In 1956 Martin Gardner invented the perfect job for himself: writing a monthly column called Mathematical Games in the pages of Scientific American. Then he invented the Martin Gardner who could do the job. “I hurried at once to the used bookstore section of Manhattan, then near the Village, to buy all the books I could find on recreational math,” he writes in Undiluted Hocus-Pocus: The Autobiography of Martin Gardner, recently published by Princeton University Press. “If you look over all my columns..., you'll find that they steadily become more sophisticated mathematically. That was because I was learning math.”
Gardner, who died in 2010 at age 95, presided over Mathematical Games for 25 years, to the delight of millions of readers. Given the title of his column, it's no surprise that Gardner had a lot to say about games and puzzles. There was fun in every essay—and sometimes even juvenile humor. But he also ventured far beyond the customary territory of “recreational” math. He wrote on the theory of knots, on paradoxes of free will, on learning by induction. He introduced the public to a bevy of big ideas: the nonperiodic tilings of the plane invented by British mathematical physicist Roger Penrose, the fractals of Polish-born mathematician Benoît Mandelbrot and, perhaps most famously, the Game of Life, a minimalist simulation of birth and death devised by British mathematician John Horton Conway.
I had the pleasure of getting to know Gardner when I joined the staff of Scientific American in 1973. He worked from home, and around the office we referred to him as a “shy woodland creature,” seldom seen or heard. I might never have met him except that we both lived in towns along the Hudson River, north of New York City, and so I was recruited as a courier of manuscripts. When I visited, he would show me a magic trick, or challenge me with a puzzle (which I usually failed to solve), or deliver the latest from his far-flung network of sources.
When Martin announced in 1980 that he wanted to retire, a delegation of us entreated him to reconsider. We offered him more money, a lighter workload and secretarial help, but our main argument was simply that nothing he might do with the rest of his life could possibly have a greater impact on humanity than continuing the column. Martin did not dispute our point, but he also did not waver in his determination. He wanted to write a big book setting forth his fundamental philosophical and theological principles. That book, The Whys of a Philosophical Scrivener, appeared three years later. The New York Review of Books published a scathing, dismissive review—written by Gardner himself.

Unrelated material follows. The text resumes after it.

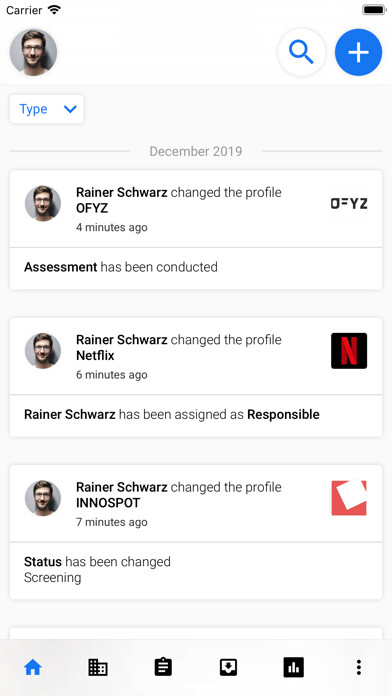Viewport: 392px width, 696px height.
Task: Open the three-dot more menu
Action: 359,667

Even now, I still see Gardner's departure as a waste of human capital, but his autobiography at least makes clear that the decision was no whim. During his tenure as explicator in chief for the world of mathematics, he had other currents flowing through his life. The quarter of a century Gardner spent at Scientific American was only about a quarter of his existence, and it gets an even smaller proportion of this autobiography.

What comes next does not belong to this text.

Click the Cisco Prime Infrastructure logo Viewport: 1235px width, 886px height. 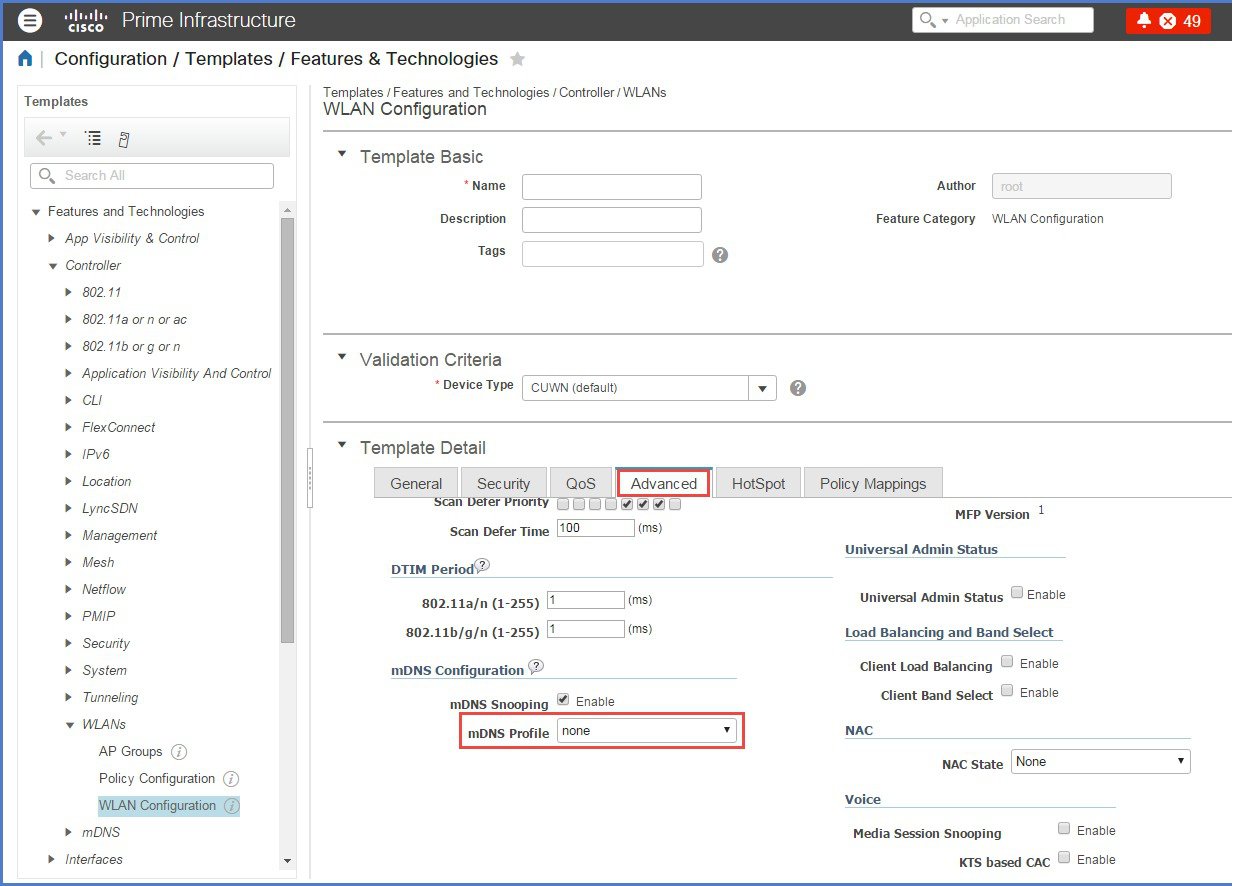pos(85,19)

The formative event in Gardner's youth was leaving behind his childhood in Tulsa, Okla., for studies at the University of Chicago, where he majored in philosophy. He told one version of this story in a 1973 novel, The Flight of Peter Fromm, which I took for a conventional loss-of-faith narrative: a young man from a fundamentalist Christian family confronts the wider world and leaves behind his illusions. Undiluted Hocus-Pocus gives a subtler account. Yes, Gardner turned away from the religion of his parents, but he remained deeply engaged in a quest to find a meaning or purpose in life—and in an afterlife. Atheists have all the best arguments, he concedes, but nonetheless he hopes and believes.